**INFORMATION:**
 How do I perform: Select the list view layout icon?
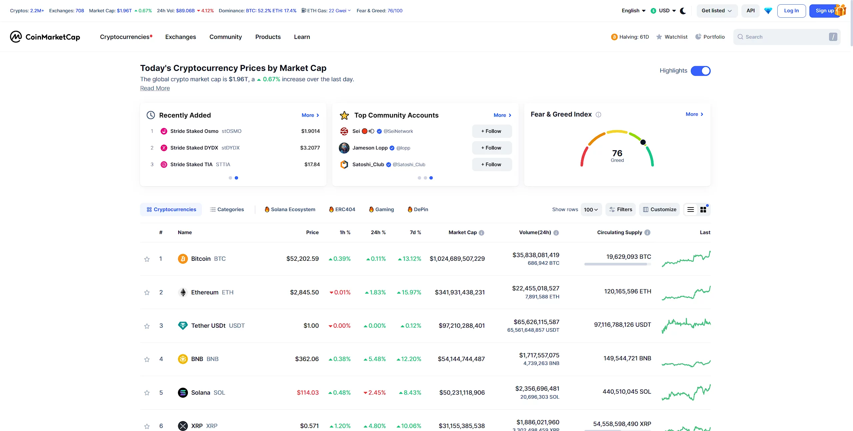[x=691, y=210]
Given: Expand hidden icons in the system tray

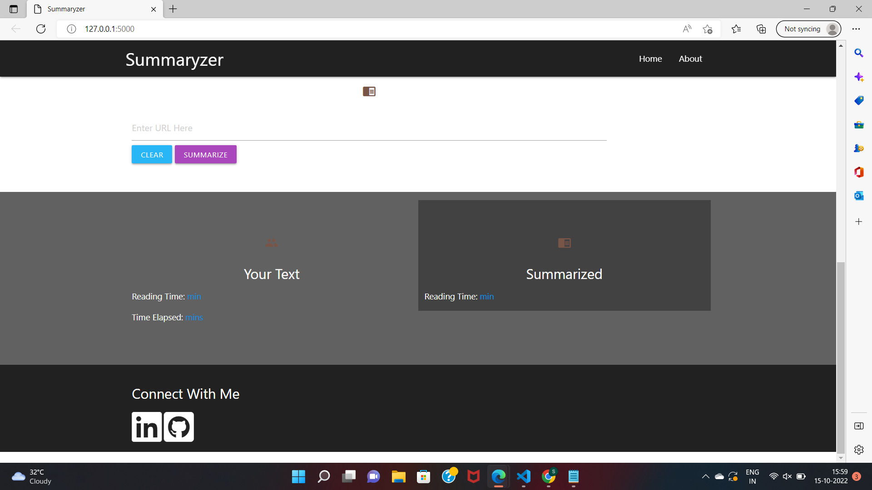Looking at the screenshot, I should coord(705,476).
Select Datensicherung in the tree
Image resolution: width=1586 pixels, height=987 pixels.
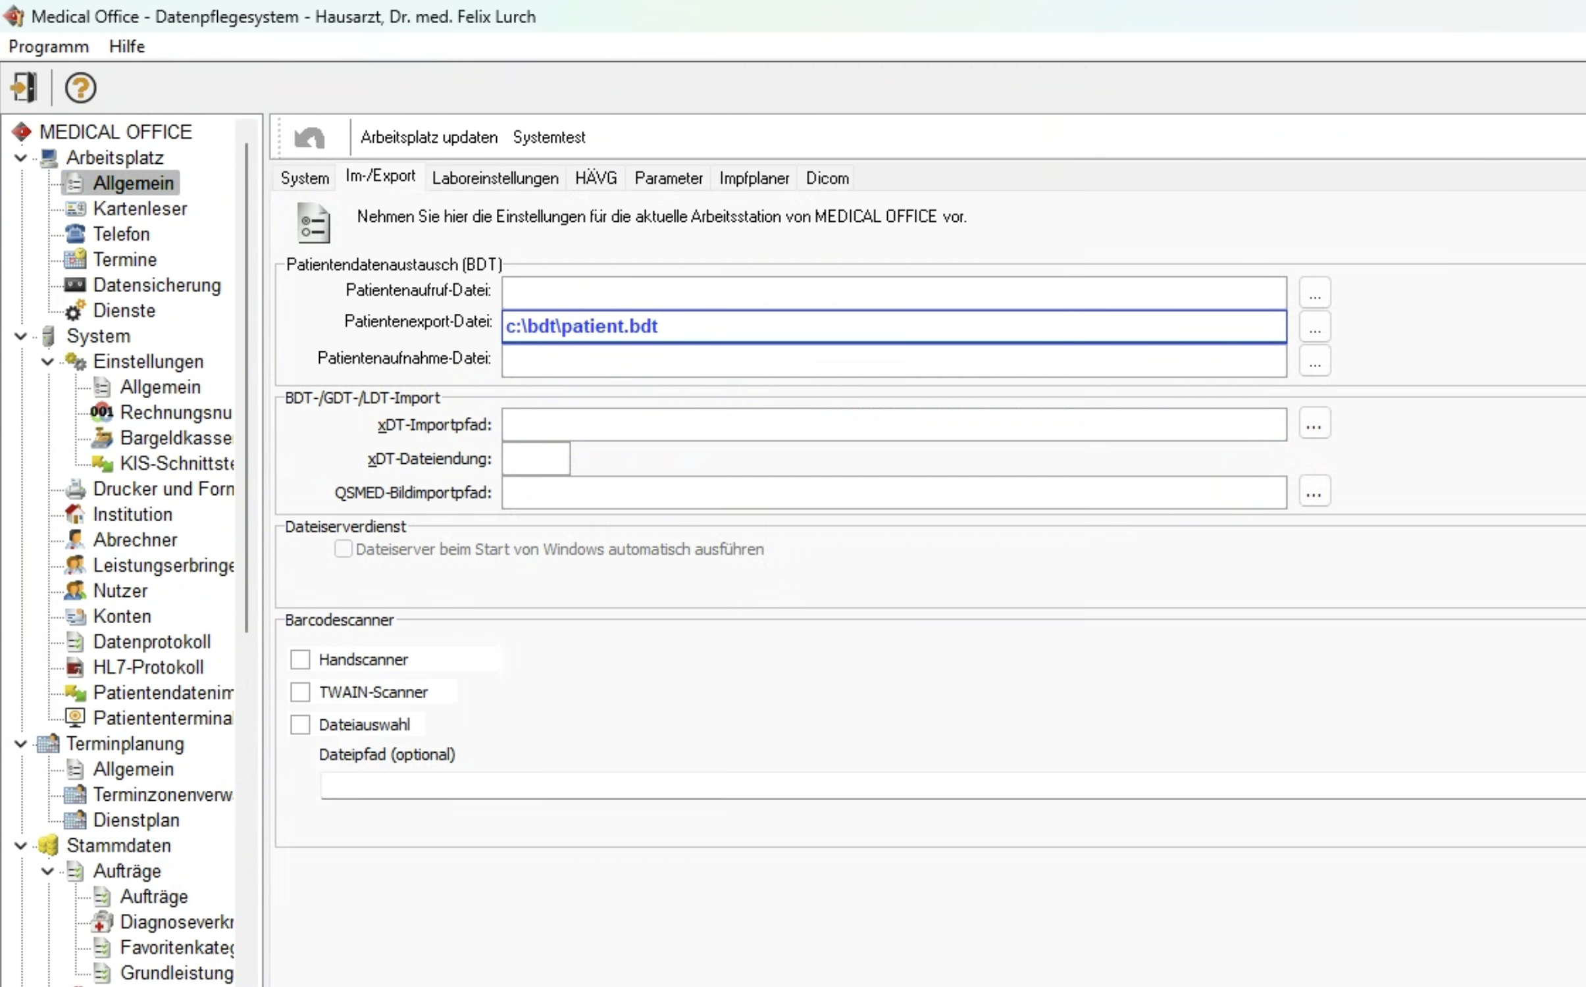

**WHAT THE TASK REQUIRES:**
Your task is to repeat exactly the lines from the one containing "Given: Expand hidden icons in the system tray" through the end of the material, both included, and only those, without pictures.

**ANSWER:**
Given: Expand hidden icons in the system tray

Looking at the screenshot, I should coord(705,476).
Select Datensicherung in the tree
Image resolution: width=1586 pixels, height=987 pixels.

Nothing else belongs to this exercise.